🤖 AI Summary
To address the high computational overhead, memory consumption, and bandwidth usage incurred by large language models (LLMs) when processing long contexts in edge–cloud collaborative settings, this paper proposes a semantic caching mechanism tailored for retrieval-augmented generation (RAG). The core innovation lies in introducing intermediate-context semantic summaries as cacheable and matchable representations—marking the first such use of semantic summarization for caching. Leveraging semantic similarity hashing and summary embedding matching, the method constructs an efficient cache index enabling cross-query context reuse.
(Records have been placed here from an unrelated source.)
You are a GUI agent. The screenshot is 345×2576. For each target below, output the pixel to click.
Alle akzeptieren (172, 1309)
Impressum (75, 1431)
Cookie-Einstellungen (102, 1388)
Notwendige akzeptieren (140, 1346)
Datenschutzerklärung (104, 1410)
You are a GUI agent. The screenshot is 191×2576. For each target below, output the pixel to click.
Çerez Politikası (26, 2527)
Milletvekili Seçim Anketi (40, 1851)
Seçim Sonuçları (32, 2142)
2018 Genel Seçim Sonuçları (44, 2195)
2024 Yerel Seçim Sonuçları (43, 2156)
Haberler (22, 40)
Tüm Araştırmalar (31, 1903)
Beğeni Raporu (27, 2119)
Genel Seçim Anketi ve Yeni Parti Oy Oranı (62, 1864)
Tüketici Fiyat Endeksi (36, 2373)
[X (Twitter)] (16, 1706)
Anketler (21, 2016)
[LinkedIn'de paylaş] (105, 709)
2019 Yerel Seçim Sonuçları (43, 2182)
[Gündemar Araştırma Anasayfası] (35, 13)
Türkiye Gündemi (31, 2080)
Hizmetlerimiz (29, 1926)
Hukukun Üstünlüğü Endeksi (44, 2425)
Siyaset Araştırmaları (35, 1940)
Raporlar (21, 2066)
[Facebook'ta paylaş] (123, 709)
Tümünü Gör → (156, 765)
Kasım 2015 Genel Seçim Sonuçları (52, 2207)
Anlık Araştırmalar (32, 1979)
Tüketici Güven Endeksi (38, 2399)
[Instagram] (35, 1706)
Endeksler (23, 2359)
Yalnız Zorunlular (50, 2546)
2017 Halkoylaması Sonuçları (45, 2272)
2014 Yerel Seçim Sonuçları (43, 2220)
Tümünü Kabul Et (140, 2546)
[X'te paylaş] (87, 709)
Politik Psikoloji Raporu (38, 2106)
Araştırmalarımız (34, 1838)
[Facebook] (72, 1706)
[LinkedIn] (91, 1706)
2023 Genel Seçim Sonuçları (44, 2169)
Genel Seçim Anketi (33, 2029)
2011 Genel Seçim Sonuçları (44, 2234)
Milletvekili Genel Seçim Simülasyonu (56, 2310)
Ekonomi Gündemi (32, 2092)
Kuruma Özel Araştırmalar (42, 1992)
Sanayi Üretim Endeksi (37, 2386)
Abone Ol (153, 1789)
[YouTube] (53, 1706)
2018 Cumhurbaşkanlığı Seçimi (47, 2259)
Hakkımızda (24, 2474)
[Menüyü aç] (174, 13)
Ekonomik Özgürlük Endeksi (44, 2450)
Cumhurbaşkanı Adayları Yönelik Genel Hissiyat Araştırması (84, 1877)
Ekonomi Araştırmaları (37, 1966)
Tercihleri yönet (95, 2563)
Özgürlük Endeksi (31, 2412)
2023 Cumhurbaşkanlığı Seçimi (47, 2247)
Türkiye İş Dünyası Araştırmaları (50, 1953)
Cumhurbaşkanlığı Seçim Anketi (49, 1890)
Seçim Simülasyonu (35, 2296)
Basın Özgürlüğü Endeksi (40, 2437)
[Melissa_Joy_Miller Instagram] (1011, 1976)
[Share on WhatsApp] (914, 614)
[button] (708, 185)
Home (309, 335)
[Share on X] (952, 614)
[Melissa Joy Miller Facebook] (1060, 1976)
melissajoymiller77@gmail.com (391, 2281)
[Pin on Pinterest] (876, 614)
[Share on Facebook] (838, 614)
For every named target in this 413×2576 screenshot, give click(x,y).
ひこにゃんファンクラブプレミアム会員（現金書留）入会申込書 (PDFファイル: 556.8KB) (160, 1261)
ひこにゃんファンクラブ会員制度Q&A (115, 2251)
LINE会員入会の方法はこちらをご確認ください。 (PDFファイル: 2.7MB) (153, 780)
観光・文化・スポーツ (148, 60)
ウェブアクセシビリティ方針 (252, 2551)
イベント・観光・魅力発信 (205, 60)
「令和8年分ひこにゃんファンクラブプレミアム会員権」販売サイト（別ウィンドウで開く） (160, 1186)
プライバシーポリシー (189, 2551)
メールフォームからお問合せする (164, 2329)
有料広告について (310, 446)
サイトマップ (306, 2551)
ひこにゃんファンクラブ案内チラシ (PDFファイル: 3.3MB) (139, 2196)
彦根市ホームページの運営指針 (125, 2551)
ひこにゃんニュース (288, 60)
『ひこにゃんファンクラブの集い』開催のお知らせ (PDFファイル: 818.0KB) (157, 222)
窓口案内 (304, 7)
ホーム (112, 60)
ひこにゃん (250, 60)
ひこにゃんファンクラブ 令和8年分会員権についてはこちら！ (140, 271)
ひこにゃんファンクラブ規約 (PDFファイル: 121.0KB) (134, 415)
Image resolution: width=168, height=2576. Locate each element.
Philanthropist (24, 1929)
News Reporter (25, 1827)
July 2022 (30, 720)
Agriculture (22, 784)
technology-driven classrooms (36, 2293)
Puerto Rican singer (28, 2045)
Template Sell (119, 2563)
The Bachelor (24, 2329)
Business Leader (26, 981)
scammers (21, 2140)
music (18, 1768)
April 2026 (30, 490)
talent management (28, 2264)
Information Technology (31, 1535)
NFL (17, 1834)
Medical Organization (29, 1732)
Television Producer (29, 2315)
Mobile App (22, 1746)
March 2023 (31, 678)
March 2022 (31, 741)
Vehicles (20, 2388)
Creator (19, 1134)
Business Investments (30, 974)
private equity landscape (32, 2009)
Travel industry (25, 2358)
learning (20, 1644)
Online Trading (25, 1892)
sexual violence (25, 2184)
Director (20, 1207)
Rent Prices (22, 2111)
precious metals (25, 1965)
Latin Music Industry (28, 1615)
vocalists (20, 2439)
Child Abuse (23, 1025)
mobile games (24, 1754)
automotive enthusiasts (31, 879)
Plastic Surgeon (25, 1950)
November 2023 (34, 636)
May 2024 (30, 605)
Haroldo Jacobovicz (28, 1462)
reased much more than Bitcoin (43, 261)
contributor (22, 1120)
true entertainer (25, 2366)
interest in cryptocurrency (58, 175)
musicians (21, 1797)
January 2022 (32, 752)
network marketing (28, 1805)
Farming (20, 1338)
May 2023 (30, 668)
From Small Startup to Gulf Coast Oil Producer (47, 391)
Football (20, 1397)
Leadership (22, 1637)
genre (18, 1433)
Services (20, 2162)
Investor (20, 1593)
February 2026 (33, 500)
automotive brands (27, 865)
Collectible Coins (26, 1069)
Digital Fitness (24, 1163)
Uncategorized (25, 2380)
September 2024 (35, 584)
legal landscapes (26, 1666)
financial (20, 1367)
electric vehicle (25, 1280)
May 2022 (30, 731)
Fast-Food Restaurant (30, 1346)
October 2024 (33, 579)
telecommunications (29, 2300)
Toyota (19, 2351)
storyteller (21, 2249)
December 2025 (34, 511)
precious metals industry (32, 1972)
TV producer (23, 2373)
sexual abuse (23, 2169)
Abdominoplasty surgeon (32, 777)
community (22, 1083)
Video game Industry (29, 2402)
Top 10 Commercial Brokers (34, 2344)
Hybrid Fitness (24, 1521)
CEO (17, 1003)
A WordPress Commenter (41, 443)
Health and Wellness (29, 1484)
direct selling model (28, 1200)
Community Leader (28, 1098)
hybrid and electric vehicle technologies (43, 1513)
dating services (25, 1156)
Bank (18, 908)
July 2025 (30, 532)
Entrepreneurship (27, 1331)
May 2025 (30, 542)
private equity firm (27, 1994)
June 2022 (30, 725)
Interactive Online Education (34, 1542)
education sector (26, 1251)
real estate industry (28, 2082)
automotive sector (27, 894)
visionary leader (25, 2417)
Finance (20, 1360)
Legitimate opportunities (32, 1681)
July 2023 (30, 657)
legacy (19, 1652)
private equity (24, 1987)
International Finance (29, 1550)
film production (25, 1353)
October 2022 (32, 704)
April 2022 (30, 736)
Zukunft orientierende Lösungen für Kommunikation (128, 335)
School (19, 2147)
Crucially, it preserves answer accuracy comparable to full-document processing while substantially reducing redundant computation. Experimental evaluation on NaturalQuestions, TriviaQA, and an ArXiv synthetic dataset demonstrates a 50–60% reduction in redundant computation, validating both effectiveness and practicality.
📝 Abstract
Large Language Models (LLMs) are increasingly deployed across edge and cloud platforms for real-time question-answering and retrieval-augmented generation. However, processing lengthy contexts in distributed systems incurs high computational overhead, memory usage, and network bandwidth. This paper introduces a novel semantic caching approach for storing and reusing intermediate contextual summaries, enabling efficient information reuse across similar queries in LLM-based QA workflows. Our method reduces redundant computations by up to 50-60% while maintaining answer accuracy comparable to full document processing, as demonstrated on NaturalQuestions, TriviaQA, and a synthetic ArXiv dataset. This approach balances computational cost and response quality, critical for real-time AI assistants.